According to Sybren Drijfhout, a professor at the Royal Netherlands Meteorological Institute, the value of these results – as dramatic as they are – lies in their seemingly variable nature.
They do not provide insight into the likelihood or time frame of any particular event occurring, yet the report indicates that the main consideration in the case of cities like Miami will be the rate of global warming and how quickly and effectively governments find ways to curb air pollution that accelerates it. This begs a new question: if the models are not indicative of incident likelihood, then how can we be sure that global warming affects them?
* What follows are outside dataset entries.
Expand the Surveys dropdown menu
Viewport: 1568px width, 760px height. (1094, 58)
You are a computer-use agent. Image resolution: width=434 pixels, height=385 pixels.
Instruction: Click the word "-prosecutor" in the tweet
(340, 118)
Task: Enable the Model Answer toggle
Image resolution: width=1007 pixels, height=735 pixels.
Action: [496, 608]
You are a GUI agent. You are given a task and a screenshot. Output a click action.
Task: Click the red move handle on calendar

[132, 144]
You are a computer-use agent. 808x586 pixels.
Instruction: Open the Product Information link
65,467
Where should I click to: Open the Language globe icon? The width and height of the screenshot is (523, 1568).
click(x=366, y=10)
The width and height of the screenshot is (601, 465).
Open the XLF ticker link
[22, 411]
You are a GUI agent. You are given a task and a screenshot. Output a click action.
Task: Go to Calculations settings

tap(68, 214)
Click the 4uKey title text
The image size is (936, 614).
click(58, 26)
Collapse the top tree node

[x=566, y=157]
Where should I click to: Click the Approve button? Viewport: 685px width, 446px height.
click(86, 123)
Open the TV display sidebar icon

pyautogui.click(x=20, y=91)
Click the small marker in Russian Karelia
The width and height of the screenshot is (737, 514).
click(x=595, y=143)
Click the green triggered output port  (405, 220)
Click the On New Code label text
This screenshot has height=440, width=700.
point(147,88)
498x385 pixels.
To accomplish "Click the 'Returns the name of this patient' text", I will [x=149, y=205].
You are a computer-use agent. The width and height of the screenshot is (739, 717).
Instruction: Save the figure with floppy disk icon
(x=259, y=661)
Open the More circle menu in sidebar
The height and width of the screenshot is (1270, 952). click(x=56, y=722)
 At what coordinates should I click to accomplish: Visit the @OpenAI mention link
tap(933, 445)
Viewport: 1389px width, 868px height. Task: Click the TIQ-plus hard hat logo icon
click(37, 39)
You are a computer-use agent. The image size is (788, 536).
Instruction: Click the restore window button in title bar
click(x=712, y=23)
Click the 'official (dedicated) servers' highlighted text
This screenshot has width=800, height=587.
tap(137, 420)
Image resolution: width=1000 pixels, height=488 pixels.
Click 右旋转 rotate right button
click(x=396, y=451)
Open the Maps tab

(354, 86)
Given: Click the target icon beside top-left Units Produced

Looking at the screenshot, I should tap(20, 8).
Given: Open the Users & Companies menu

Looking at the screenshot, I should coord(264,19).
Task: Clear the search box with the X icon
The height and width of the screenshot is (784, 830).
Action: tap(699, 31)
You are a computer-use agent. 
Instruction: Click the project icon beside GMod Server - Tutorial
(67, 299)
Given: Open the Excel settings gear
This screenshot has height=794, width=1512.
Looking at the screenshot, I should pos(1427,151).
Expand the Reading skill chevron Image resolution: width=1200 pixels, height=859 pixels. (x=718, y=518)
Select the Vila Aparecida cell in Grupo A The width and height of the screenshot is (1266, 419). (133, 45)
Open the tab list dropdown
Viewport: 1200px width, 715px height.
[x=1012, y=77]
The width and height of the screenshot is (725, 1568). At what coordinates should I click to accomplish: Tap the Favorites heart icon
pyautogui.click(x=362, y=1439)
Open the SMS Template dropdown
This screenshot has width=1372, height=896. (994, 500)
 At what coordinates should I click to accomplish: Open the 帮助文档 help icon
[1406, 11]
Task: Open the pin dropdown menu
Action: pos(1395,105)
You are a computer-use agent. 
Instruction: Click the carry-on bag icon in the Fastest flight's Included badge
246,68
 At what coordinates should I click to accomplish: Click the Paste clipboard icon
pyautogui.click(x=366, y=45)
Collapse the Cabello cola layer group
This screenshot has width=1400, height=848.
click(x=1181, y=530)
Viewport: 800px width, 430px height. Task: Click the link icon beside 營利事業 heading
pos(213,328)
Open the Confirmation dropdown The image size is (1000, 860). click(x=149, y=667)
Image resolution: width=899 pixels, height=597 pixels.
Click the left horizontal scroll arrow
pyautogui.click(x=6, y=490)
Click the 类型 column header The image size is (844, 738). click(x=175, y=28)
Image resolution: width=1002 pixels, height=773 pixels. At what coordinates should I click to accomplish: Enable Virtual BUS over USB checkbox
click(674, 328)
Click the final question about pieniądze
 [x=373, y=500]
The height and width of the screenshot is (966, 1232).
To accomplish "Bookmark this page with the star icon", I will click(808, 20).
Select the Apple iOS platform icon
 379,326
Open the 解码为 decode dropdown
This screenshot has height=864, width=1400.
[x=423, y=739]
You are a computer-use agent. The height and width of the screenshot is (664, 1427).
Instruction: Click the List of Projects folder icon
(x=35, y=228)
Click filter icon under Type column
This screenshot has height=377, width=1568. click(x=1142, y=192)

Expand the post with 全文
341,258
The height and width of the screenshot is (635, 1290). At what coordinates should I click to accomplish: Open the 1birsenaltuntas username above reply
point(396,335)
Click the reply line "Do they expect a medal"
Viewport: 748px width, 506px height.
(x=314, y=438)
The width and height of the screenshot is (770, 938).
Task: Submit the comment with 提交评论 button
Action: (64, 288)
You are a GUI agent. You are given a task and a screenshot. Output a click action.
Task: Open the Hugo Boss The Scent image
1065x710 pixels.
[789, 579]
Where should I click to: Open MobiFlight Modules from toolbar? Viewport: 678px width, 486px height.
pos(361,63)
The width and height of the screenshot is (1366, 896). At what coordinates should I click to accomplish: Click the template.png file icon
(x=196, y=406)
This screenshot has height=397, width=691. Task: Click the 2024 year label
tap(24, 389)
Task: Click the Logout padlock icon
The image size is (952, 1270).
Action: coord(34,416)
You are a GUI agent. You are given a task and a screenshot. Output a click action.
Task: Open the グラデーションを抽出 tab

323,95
The answer is that global warming is the one constant factor that increases the probability that abrupt climate change could occur, regardless of how it might occur. It emphasizes how realistically unstable the future could be; even before reaching the two degrees Celsius point of concern. To further illustrate this point, the researchers involved in the study looked at 37 climate simulations from the U.N. Intergovernmental Panel on Climate Change’s 2013 assessment report of the state of climate science. With projections reaching as far as the year 2100, the simulations indicated several different outcomes of climate change and global warming. Some appeared only once, like a sudden algae bloom in the Indian Ocean, but others, such as the melting – in various proportions – of Arctic sea ice and the partial or full shutdown of circulation in the North Atlantic, appeared multiple times and thus represent a greater cause for concern in the long run.
Returning to the importance of the abruptness of climate change, the above results serve an informational role. They represent scenarios that may occur and, especially in the cases of those predicted to occur below the 2 degrees threshold, are indicative of the unpredictability of climate change and the importance we must place, given that unpredictability, on mitigating and eventually reversing its effects. The report coincides with this finding by stating that planning, technology, and reductions in carbon emissions can delay sea-level rise for centuries, putting the time frame for risk to coastal cities at anywhere between 200 and 2000 years from now.
Miami and other cities like it may use this information to their advantage. Over the past decade chronic flooding and what are known as “King Tides,” especially in low-lying areas of Miami, have become commonplace and are predicted to continue increasing both in frequency and severity. The reasons for this are:
- Tides in the area are naturally higher near the end of summer because warmer temperatures cause water to expand and global warming exacerbates that tendency;
- It is during this time that the velocity in the Florida Current portion of the Gulf Stream is weakest, so water accumulates along the Florida east coast; and,
- It is also during this time that the full moon exerts the strongest gravitational pull on tides in the area.
In response to the King Tides and overall sea-level rise, Miami has adopted a city-wide initiative to improve infrastructure and better prepare for and prevent flooding. The plan, estimated to cost somewhere between $400 and $500 million, disbursed over five years, involves installing 80 pumps around the city and raising roads and seawalls two and a half feet above the ground. The first phase of the project appears to be working but this may be only the beginning of a crucial series of projects that cities like Miami will inevitably have to undertake.
Being one of the richest areas facing the problem, however, South Florida is poised to become a model of prevention for other communities and an example of how best to prepare in advance for sea-level rise.